**Extract**
********
Frederic Enrico Rossovich (born August 28, 1957) is an American actor. Rossovich began acting in the early 1980s, first gaining recognition for portraying Ron "Slider" Kerner in the 1986 film Top Gun. Rossovich's other movies include the thriller-drama The Lords of Discipline (1983), the sex comedy Losin' It (1983), the science fiction film The Terminator (1984), the romantic comedy Roxanne (1987), the witchcraft-themed thriller Spellbinder (1988), the thriller Paint It Black (1989), the military action film Navy SEALs (1990), and the Disney Channel Original Movie Miracle in Lane 2 (2002).
Rossovich is also recognized for his lead role in the TV-series Pacific Blue, often described as a "Baywatch on bikes," which ran on the USA Network for five seasons between March 1996 and April 2000, and also gained popularity abroad. He also portrayed Dr. John Taglieri in the first season of E.R., and Spud Lincoln in the CBS series Sons and Daughters (1991).
********
Records in a dataset:

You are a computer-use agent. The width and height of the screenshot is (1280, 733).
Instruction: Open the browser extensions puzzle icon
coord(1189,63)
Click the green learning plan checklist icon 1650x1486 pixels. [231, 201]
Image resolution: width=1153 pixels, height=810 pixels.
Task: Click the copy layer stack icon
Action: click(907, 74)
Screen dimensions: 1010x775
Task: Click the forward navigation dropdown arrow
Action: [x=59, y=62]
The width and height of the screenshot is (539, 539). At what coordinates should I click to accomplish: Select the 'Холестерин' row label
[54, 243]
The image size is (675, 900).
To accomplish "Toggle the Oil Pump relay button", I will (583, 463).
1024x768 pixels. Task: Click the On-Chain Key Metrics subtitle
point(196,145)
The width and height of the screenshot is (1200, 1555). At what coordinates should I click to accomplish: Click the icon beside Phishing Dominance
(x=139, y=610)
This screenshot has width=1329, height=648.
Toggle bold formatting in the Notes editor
********
**Complete the following**
(a) Put the stretch of rows from the line that contains "The width and height of the screenshot is (539, 539)." through the end of the rows into a JSON list of strings, one string per line, leaving out blank lines.
(b) Continue the text about Frederic Rossovich from where it stops.
The text about the actor and the rows are unrelated pieces of material.

**Results by task**
(a)
[
  "The width and height of the screenshot is (539, 539). At what coordinates should I click to accomplish: Select the 'Холестерин' row label",
  "[54, 243]",
  "The image size is (675, 900).",
  "To accomplish \"Toggle the Oil Pump relay button\", I will (583, 463).",
  "1024x768 pixels. Task: Click the On-Chain Key Metrics subtitle",
  "point(196,145)",
  "The width and height of the screenshot is (1200, 1555). At what coordinates should I click to accomplish: Click the icon beside Phishing Dominance",
  "(x=139, y=610)",
  "This screenshot has width=1329, height=648.",
  "Toggle bold formatting in the Notes editor"
]

(b)
Biography 
Rossovich was born Frederic Enrico Rossovich in Palo Alto, California and grew up in Grass Valley, California eventually graduating from Nevada Union High School. His brother, Tim, was a former professional football player and also an actor. He attended college at Sacramento State University. He was a bodybuilder during his late teens and early twenties. Rossovich has Croatian and Italian ancestry; his mother's family originates from the Tuscany region of Italy, while his father's family comes from Istria, Croatia. His great-grandfather emigrated to the United States from Mošćenička Draga, a coastal town in Istria, Croatia, whence the surname Rossovich originates, as it was first found there.

He has been married since 1985 to Eva Rossovich, with whom he has two children: Roy (1986) and Isabel (1991).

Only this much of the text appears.